[OBJECTIVE]
Begin at the line that contains "Click the 了解你的隐私选项 heading" and stop after the line that contains "click(56, 814)". Carry each of those lines over, requests included, with -75 added to every coordinate in the answers, and leave the pictures out.

[INPUT ROWS]
────────────────────

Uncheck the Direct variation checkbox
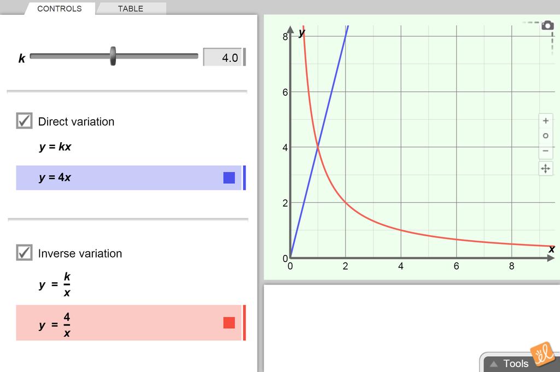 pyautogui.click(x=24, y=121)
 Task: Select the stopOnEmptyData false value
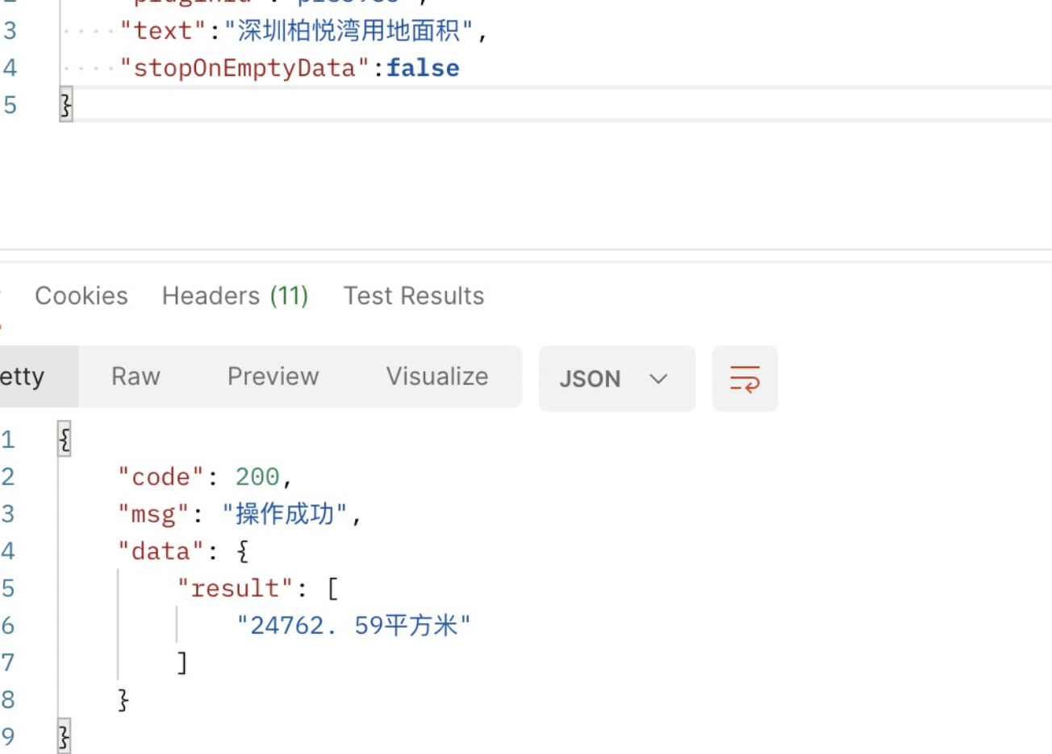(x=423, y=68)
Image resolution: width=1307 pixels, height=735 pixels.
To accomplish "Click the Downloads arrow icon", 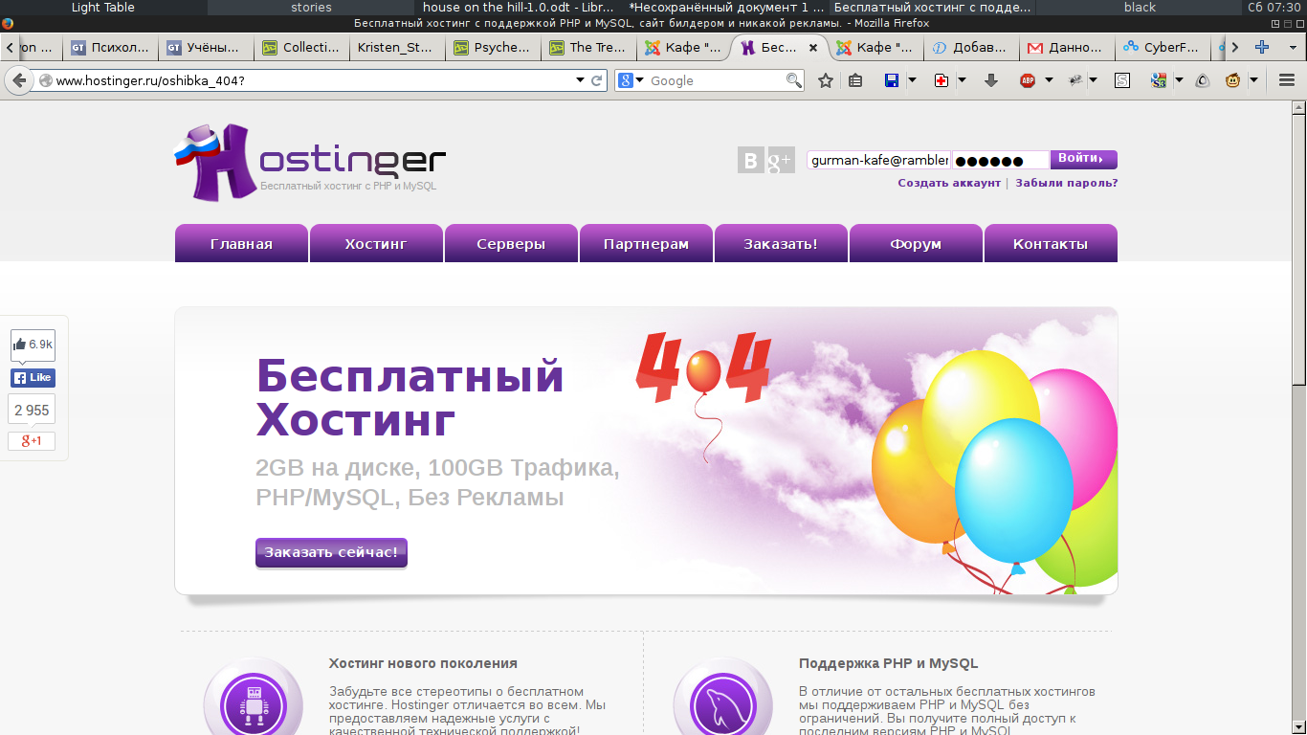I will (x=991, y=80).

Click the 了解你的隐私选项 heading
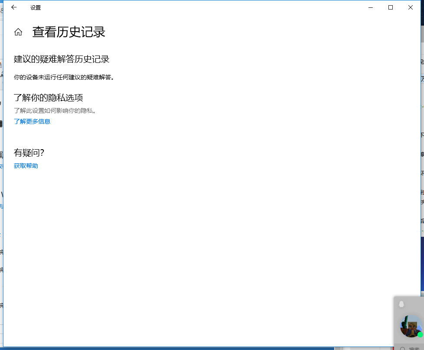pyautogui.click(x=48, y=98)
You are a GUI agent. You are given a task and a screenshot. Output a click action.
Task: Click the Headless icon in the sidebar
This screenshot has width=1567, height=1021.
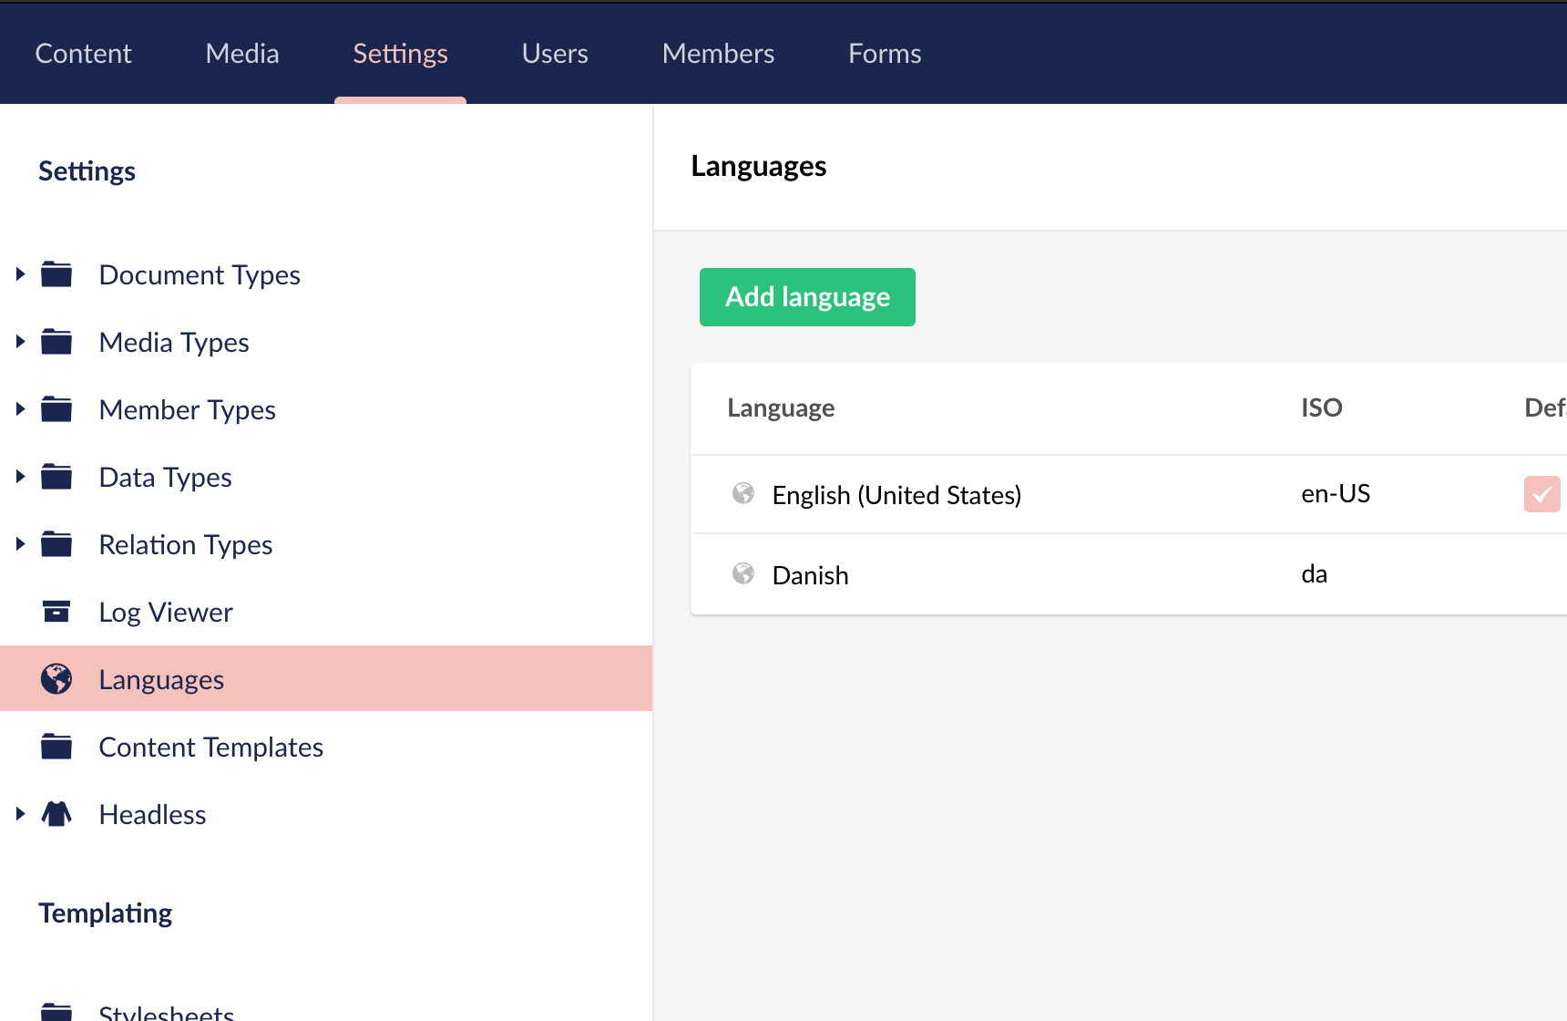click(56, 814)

────────────────────

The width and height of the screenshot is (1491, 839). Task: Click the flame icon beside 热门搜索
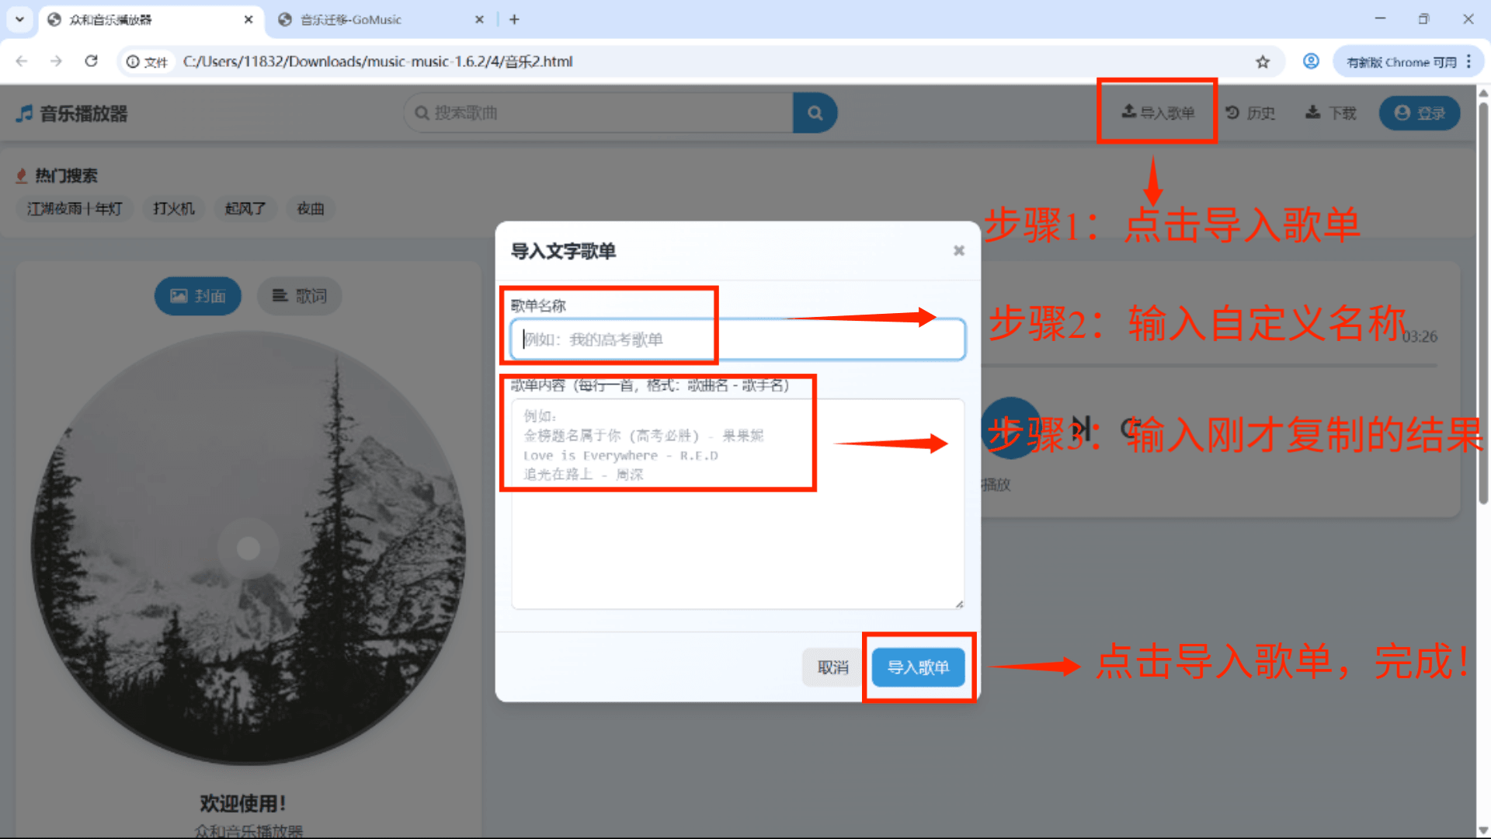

────────────────────

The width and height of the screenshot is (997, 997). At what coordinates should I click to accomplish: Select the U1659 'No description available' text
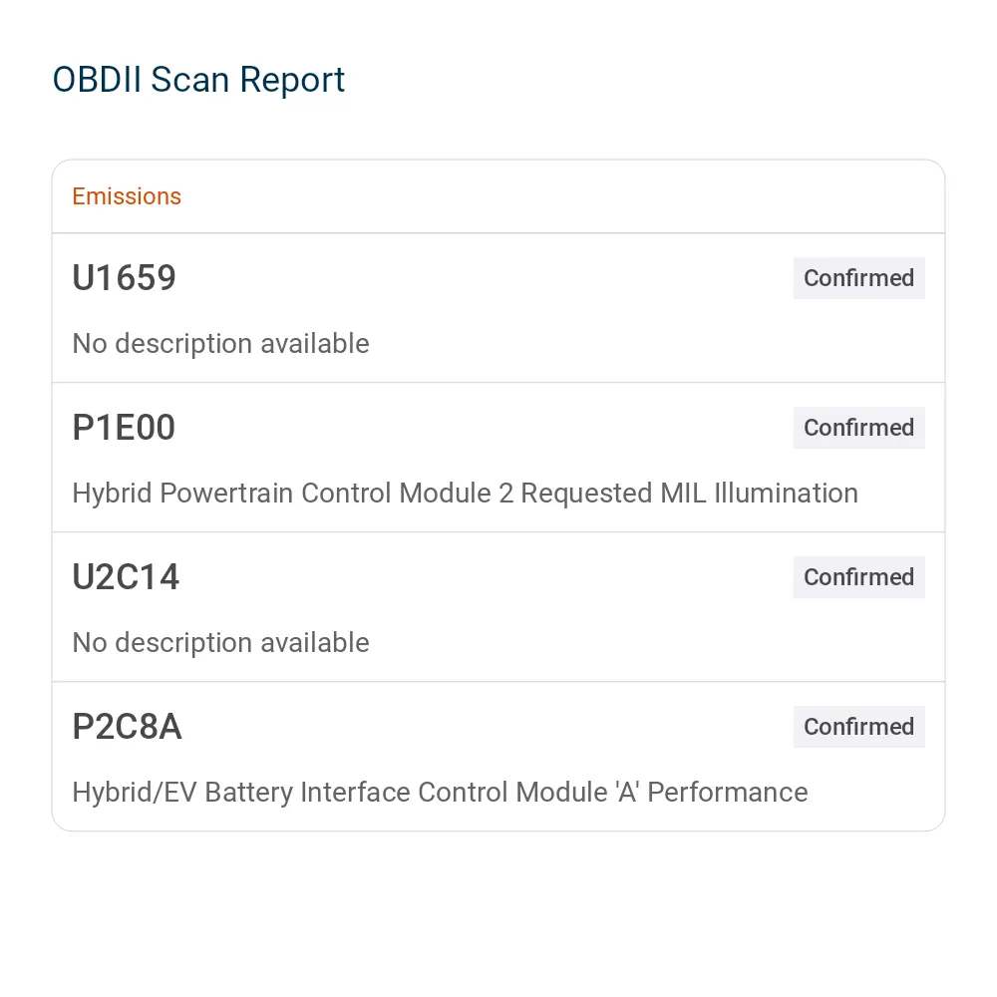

────────────────────

[RIGHT ANSWER]
Click the 了解你的隐私选项 heading
pyautogui.click(x=-27, y=23)
You are a GUI agent. You are given a task and a screenshot. Output a click action.
Task: Click the Headless icon in the sidebar
This screenshot has width=1567, height=1021.
click(-19, 739)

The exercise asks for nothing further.